Jack, I bought another half this morning at $9.60 to complete my allocated holding at an average cost of $11.80. Trying to catch bottom is impossible... one just have to be comfortable owning the stock at a certain cost price.

The facts are:

1. It is debt free. A debt free company with $1 billion revenue and over 10,000 captive clients simply do not go bankrupt.

2. It is going to ipo inteRealty (Geac's property system). In March, an analyst forecasted that inteRealty can fetch from $500 million to $1 billion, which is equivalent to $8 to $16 per Geac share (It has 62 million outstanding shares). Essentially, an investor buying today will get the rest of Geac for free.

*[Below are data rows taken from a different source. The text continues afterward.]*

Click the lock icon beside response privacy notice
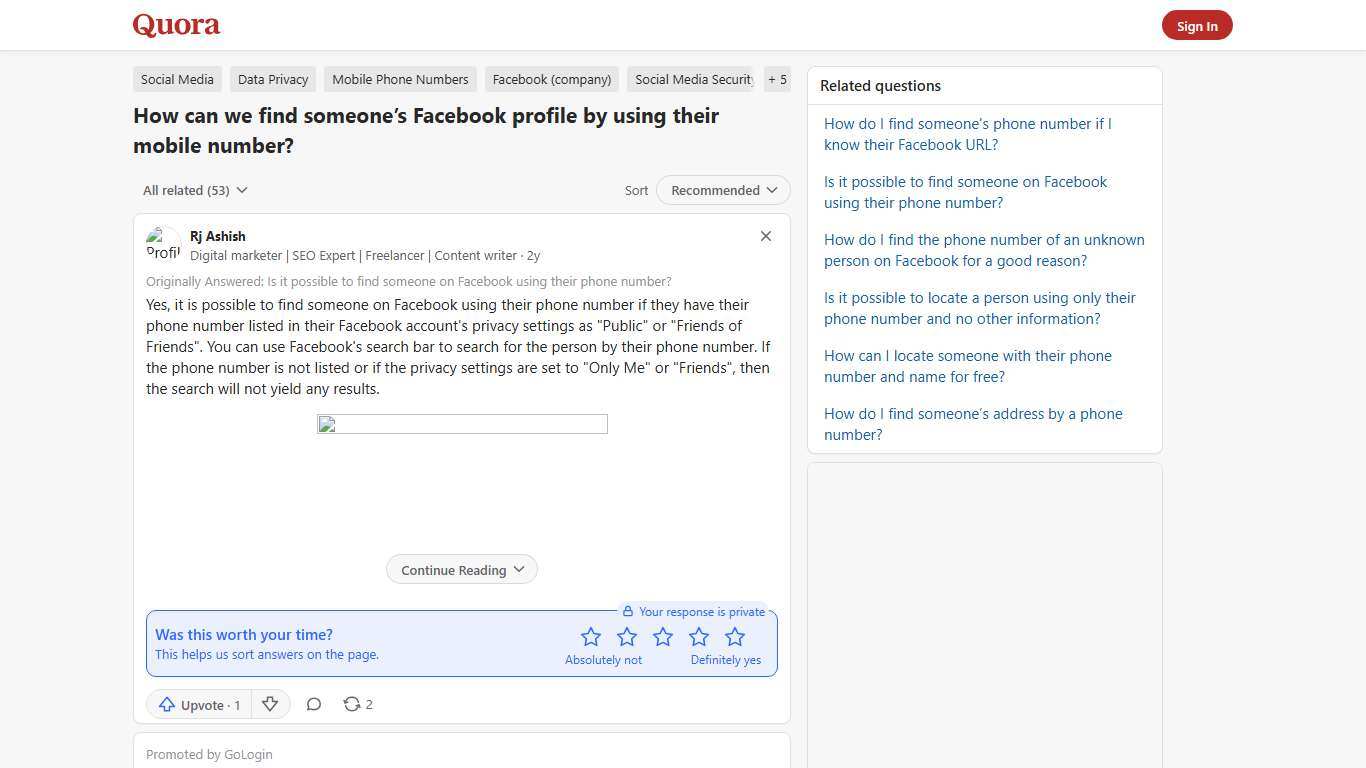1366x768 pixels. (x=628, y=611)
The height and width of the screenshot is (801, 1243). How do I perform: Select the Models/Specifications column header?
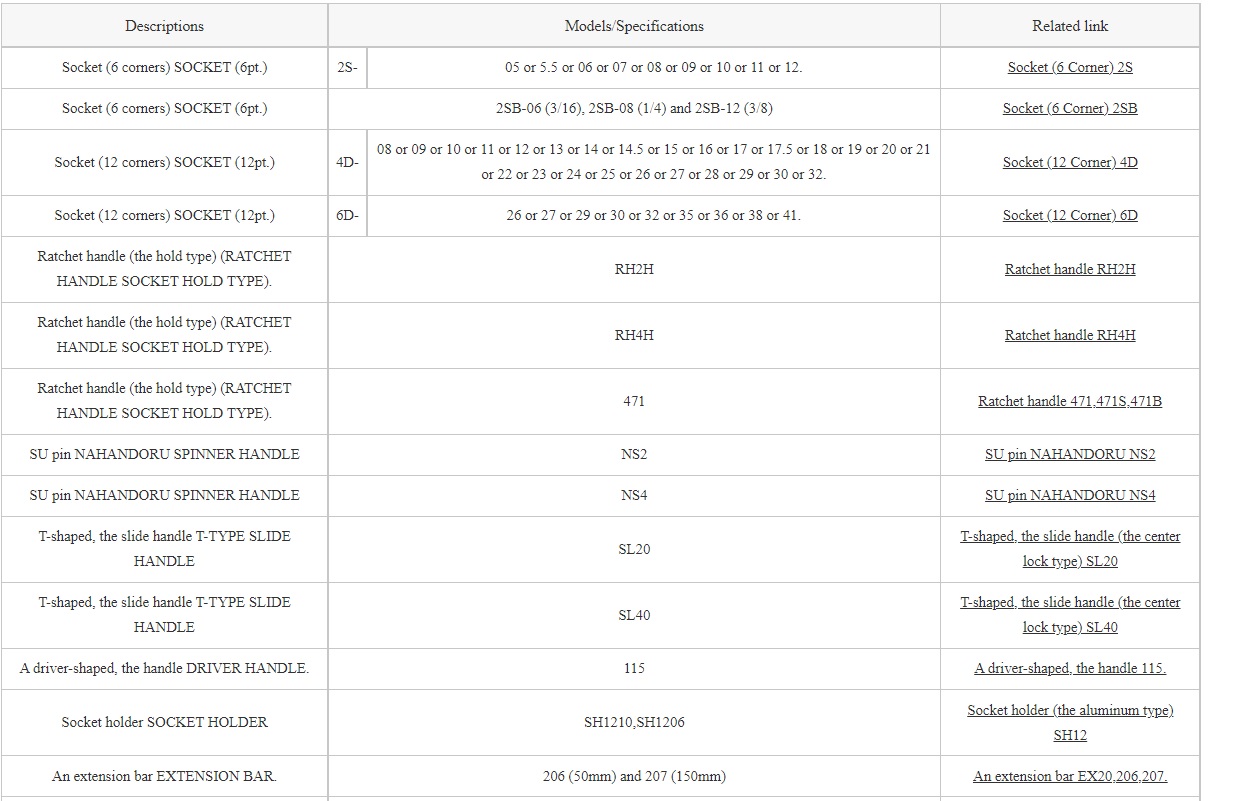634,26
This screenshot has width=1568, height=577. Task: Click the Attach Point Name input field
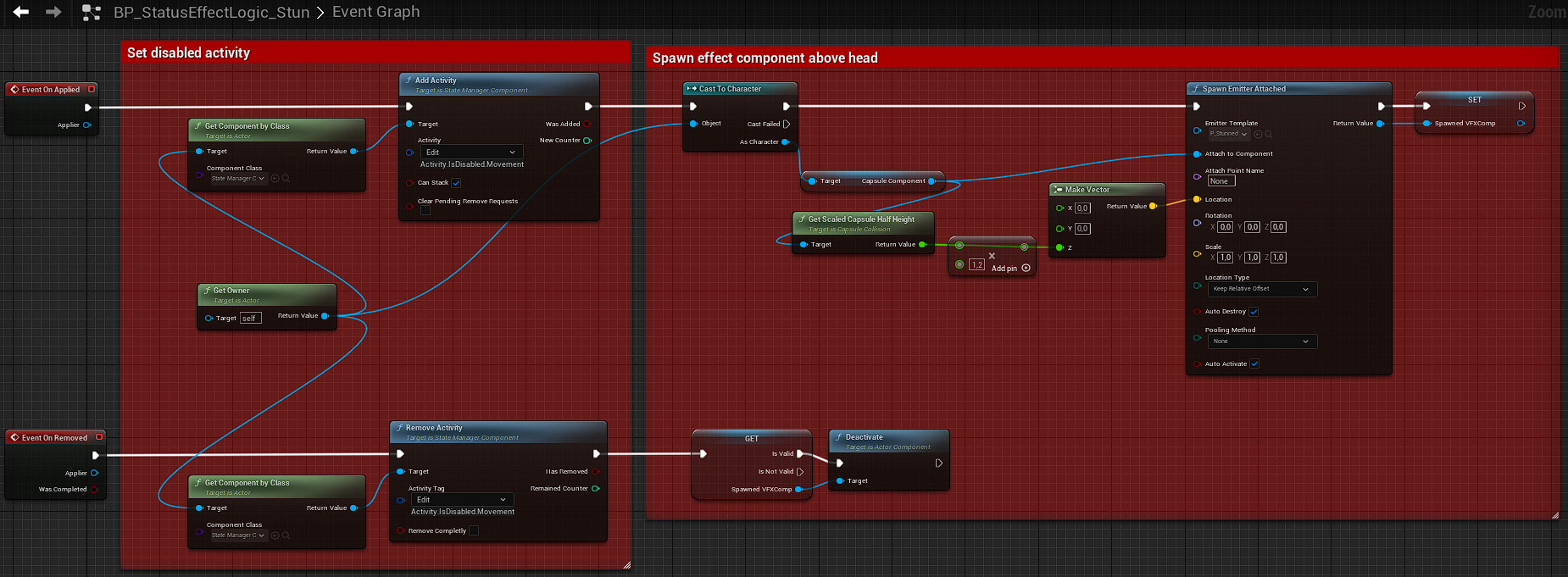(1220, 181)
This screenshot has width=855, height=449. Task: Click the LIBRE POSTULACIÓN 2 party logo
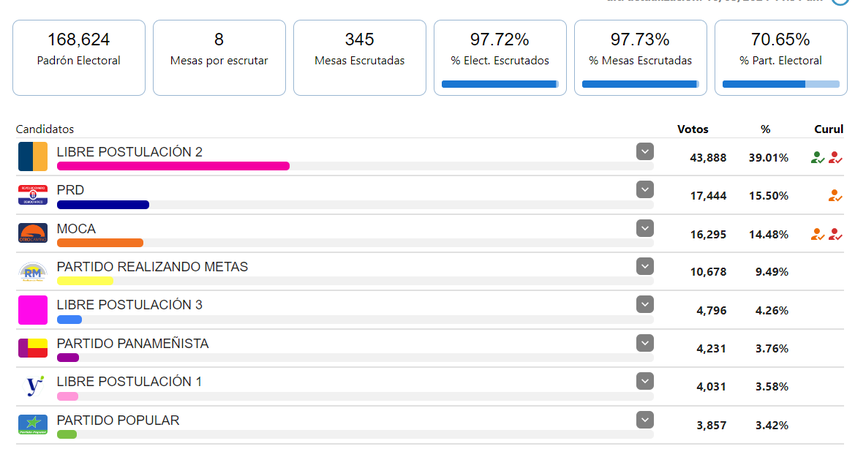coord(33,157)
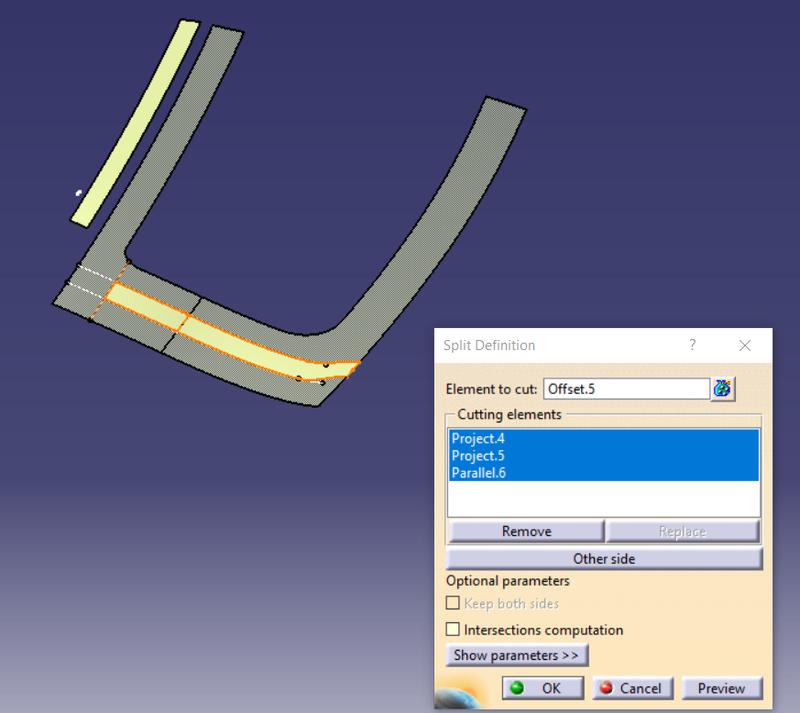
Task: Enable Intersections computation
Action: point(453,630)
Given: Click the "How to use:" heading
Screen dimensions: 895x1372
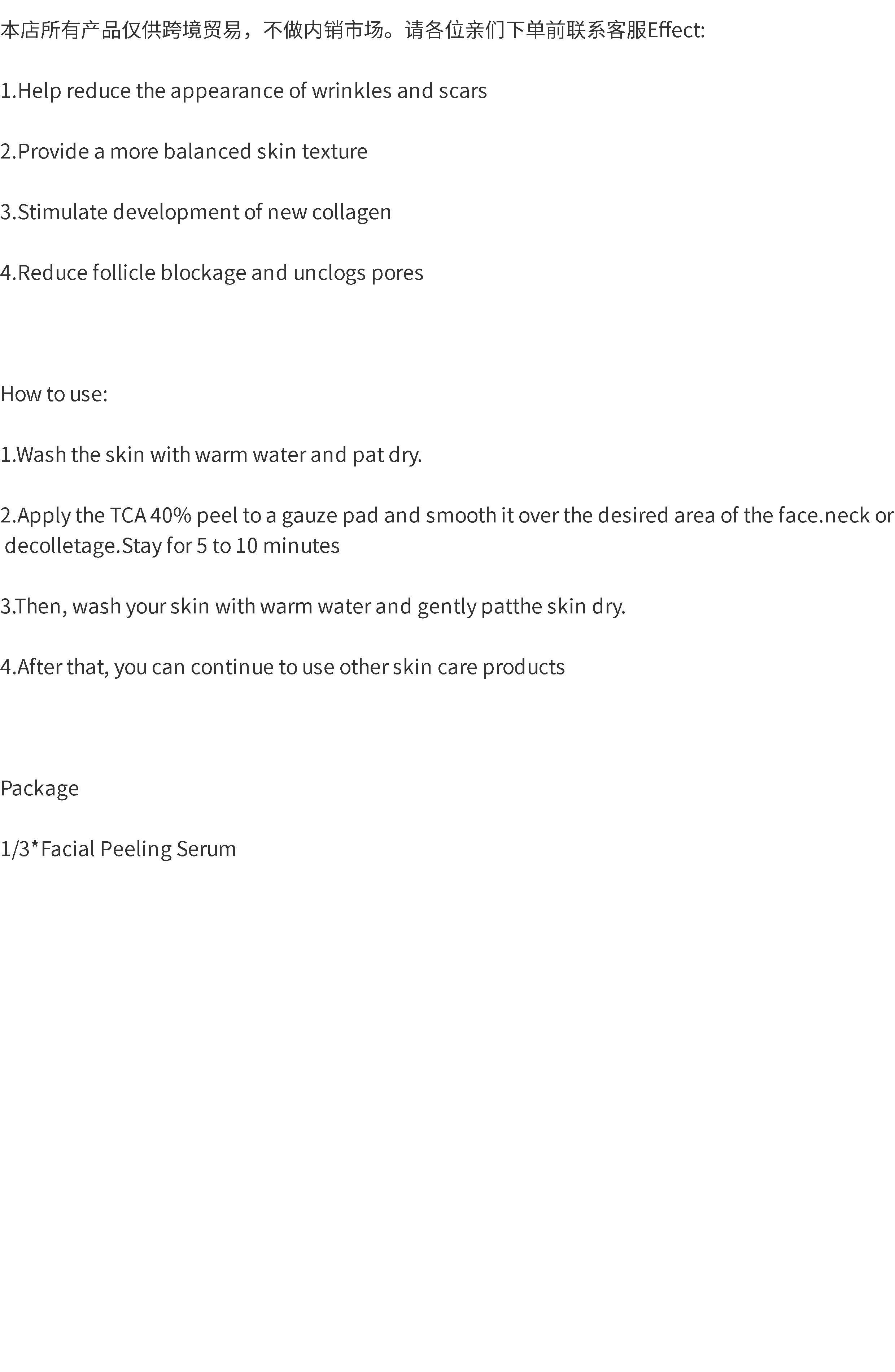Looking at the screenshot, I should (x=54, y=394).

3. Geac is made up of ERP systems (ie mainframe software applications business) and vertical systems such as inteRealty and SmartStream Banking Systems. It sold SmartSream last week for C$160 million (3.4 times revenue). This is clear evidence that the vertical systems are worth good money. It has various other vertical systems, which can be sold off if necessary to generate more cash. The total parts of Geac is estimated to be worth at least $22 a share. So, at today's price, an investor is buying at a 50% discount to intrinsic value.

4. The ERP sector has slowed down for ALL software companies, not just Geac. After spending tons of money for Y2K, businesses are cutting back this year on software expenditures. This should be expected, but it shouldn't last long. Software is mission critical to companies, and as long as business is good, they will spend money to acquire new software. Investors thinking it is the end of the world for Geac will be proven wrong.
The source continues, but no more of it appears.